Echo Full dump completed time ~16hr --- Limited dump time ~2 hrs

date

time

copy log.txt old.txt

date > log.txt

time >> log.txt

pci >> log.txt

:loop

# Bus v1 v2 256 buses

for %a run (0 15)

set v1 %a

if %a == 10 then

set v1 A

endif

if %a == 11 then

set v1 B

endif

if %a == 12 then

set v1 C

endif

if %a == 13 then

set v1 D

endif

if %a == 14 then

set v1 E

endif

if %a == 15 then

set v1 F

endif

for %b run (0 15)

set v2 %b

if %b == 10 then

set v2 A

endif

if %b == 11 then

set v2 B

endif

if %b == 12 then

set v2 C

endif

if %b == 13 then

set v2 D

endif

if %b == 14 then

set v2 E

endif

if %b == 15 then

set v2 F

endif

# Device v3 v4 32 devices by spec can be reduced to increase speed.

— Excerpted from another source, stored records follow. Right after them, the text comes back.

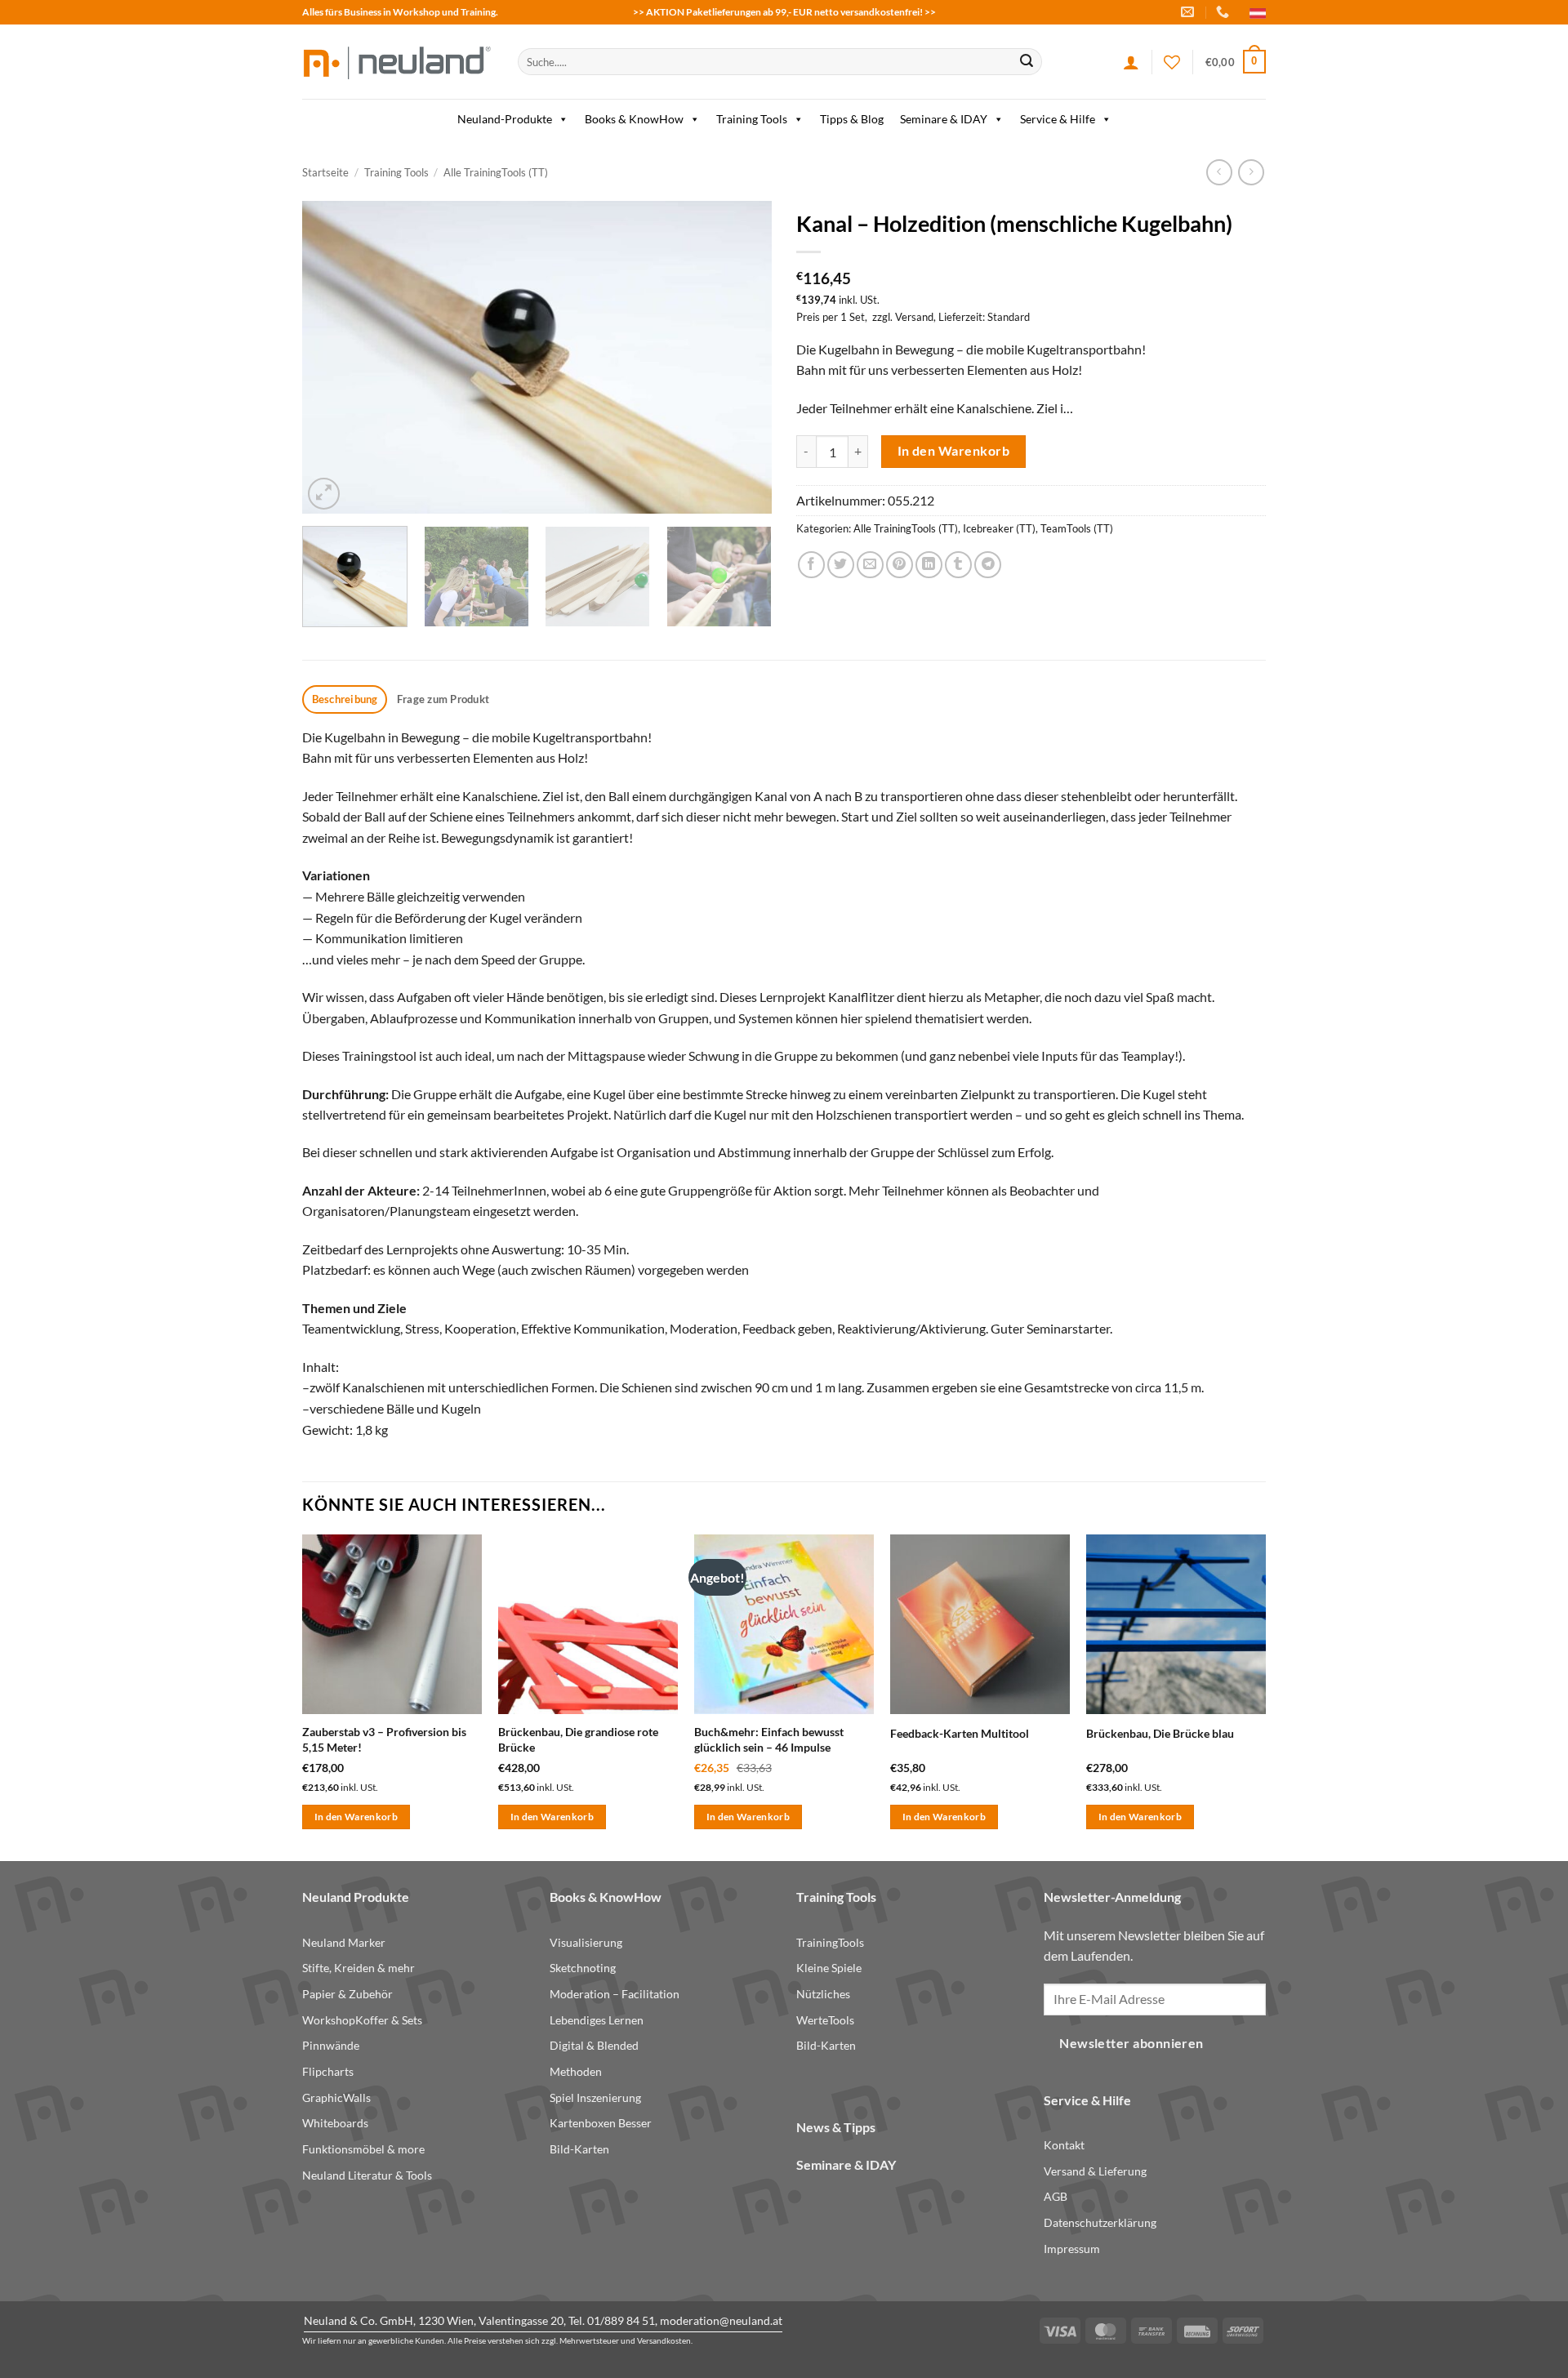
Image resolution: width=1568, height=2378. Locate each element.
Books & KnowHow (634, 119)
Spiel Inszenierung (595, 2097)
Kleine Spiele (829, 1968)
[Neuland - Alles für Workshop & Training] (397, 62)
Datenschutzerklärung (1100, 2222)
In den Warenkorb (953, 450)
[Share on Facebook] (811, 564)
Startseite (325, 172)
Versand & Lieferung (1095, 2171)
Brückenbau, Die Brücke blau (1160, 1733)
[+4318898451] (1224, 12)
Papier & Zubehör (347, 1994)
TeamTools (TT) (1076, 528)
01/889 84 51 (621, 2320)
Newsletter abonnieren (1131, 2043)
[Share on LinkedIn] (928, 564)
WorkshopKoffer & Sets (362, 2020)
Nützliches (823, 1994)
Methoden (576, 2071)
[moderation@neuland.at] (1189, 12)
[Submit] (1026, 62)
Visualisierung (586, 1942)
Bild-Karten (579, 2149)
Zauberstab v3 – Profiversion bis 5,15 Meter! (384, 1739)
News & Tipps (835, 2127)
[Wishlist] (1172, 62)
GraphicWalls (336, 2097)
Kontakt (1064, 2145)
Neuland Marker (343, 1942)
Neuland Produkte (355, 1896)
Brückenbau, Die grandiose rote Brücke (578, 1739)
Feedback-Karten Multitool (959, 1733)
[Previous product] (1250, 172)
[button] (1235, 62)
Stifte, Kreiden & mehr (358, 1968)
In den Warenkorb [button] (356, 1816)
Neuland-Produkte (504, 119)
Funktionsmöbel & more (363, 2149)
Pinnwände (330, 2045)
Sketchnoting (583, 1968)
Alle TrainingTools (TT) (495, 172)
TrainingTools (830, 1942)
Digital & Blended (594, 2045)
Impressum (1072, 2249)
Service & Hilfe (1057, 119)
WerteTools (825, 2020)
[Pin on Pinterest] (899, 564)
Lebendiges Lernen (597, 2020)
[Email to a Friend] (870, 564)
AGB (1055, 2196)
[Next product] (1219, 172)
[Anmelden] (1131, 62)
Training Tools (751, 119)
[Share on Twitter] (840, 564)
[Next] (741, 357)
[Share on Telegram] (987, 564)
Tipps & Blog (852, 119)
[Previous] (332, 357)
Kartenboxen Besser (601, 2123)
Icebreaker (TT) (999, 528)
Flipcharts (328, 2071)
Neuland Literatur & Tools (367, 2175)
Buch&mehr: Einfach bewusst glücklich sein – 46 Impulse (769, 1739)
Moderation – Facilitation (614, 1994)
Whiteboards (335, 2123)
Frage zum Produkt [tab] (443, 699)
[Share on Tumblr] (958, 564)
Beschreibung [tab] (345, 699)
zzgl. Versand (902, 316)
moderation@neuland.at (721, 2320)
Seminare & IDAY (943, 119)
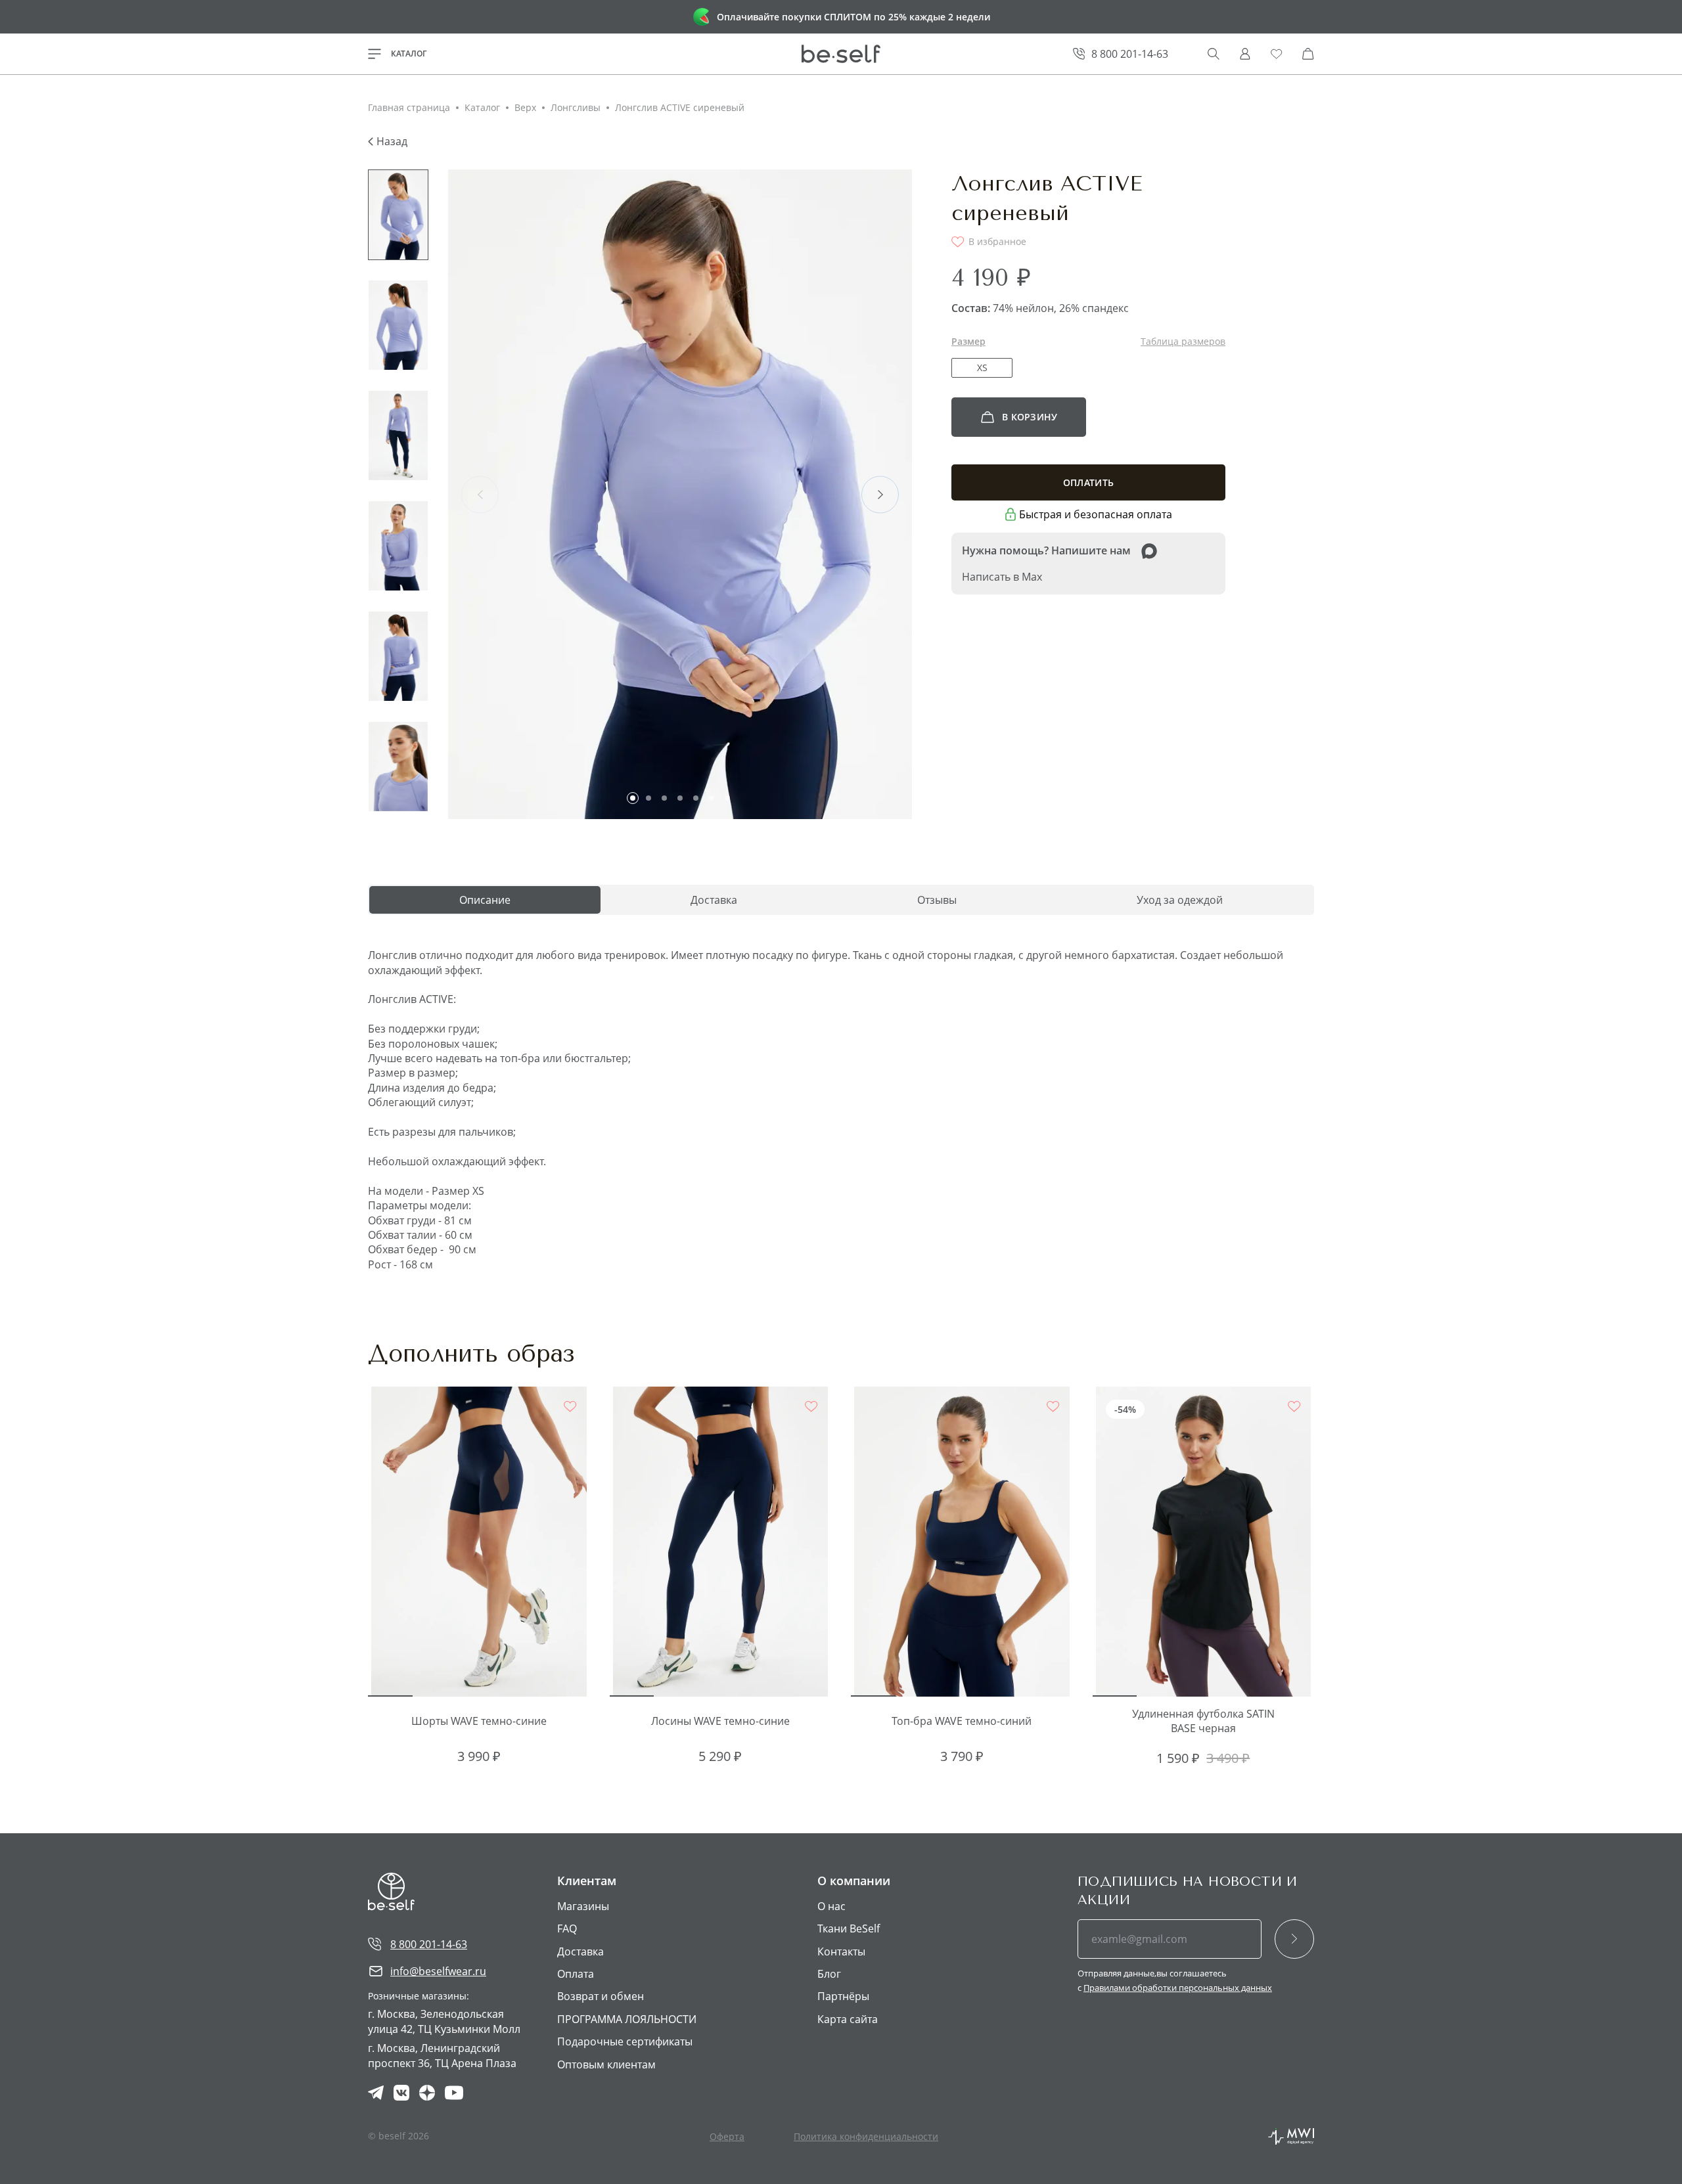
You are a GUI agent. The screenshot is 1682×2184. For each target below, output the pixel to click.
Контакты (841, 1951)
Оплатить (1088, 482)
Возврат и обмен (600, 1996)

# I know of no items with more than 10 devices

# set loop varable C to 0 1 for all possiable devices

# set loop varable C to 0 0 for 16 devices

# set loop varable C to 0 0 and D to 0 10 for 10 devices

for %c run (0 0)

set v3 %c

if %c == 10 then

set v3 A

endif

if %c == 11 then

set v3 B

endif

if %c == 12 then

set v3 C

endif

if %c == 13 then

set v3 D

endif

if %c == 14 then

set v3 E

endif

if %c == 15 then

set v3 F

endif

for %d run (0 10)

set v4 %d

if %d == 10 then

set v4 A

endif

if %d == 11 then

set v4 B

endif

if %d == 12 then

set v4 C

endif

if %d == 13 then

set v4 D

endif

if %d == 14 then

set v4 E

endif

if %d == 15 then

set v4 F

endif

# function V5 v6 8 functions max per specification

for %e run (0 0)

set v5 %e

if %e == 10 then

set v5 A

endif

if %e == 11 then

set v5 B

endif

if %e == 12 then

set v5 C

endif

if %e == 13 then

set v5 D

endif

if %e == 14 then

set v5 E

endif

if %e == 15 then

set v5 F

endif

for %f run (0 7)

set v6 %f

if %f == 10 then

set v6 A

endif

if %f == 11 then

set v6 B

endif

if %f == 12 then

set v6 C

endif

if %f == 13 then

set v6 D

endif

if %f == 14 then

set v6 E

endif

if %f == 15 then

set v6 F

endif

echo Bus %v1%%v2% Device %v3%%v4% Function %v5%%v6%

pci %v1%%v2% %v3%%v4% %v5%%v6% -i >> log.txt

endfor

endfo...

CColg · ‎05-10-2013

Hi,

Thanks very much for your script. The card vendor is going to update their firmware which I will retest. I'm sure your script will come in handy if the failures persist.

Their fix will reduce the per-card memory request from 512MB to 128MB over 5 windows. While a total of 512MB per card seems like a lot, the allocation failure is still surprising to me given the maximum MMIO setting you suggested earlier in the case. Shouldn't that have provided a huge I/O space?

Thanks again,

Chad

DSilv11 · ‎05-10-2013

I was reading the card spec today (which did not help much) but got to wondering about the embedded NIC.

The thought I had was that the dual NIC's maybe loading Boot Option ROMs. (There is not a lot of option rom space since it has to be loaded hooks in lower memory)

If this is the case, you can disable the PCI oproms in BIOS setup, but it is a little tricky

With one card installed you need to:

Boot and go into BIOS setup
Select Advance - PCI configuration - PCI oprom
Disable the option rom.
Power down,
Install the next card
Repeat from step 1 until all cards are installed and Oprom's disabled,

The Oprom disable tab is kind of a catch 22.

The tab only shows up BIOS detects and configures a card during POST that contains an option rom, but if too much Oprom space is used, BIOS can't configure the card so it never shows up and hence you can't disable it either.

May not be the issue, but I figured it is worth a try.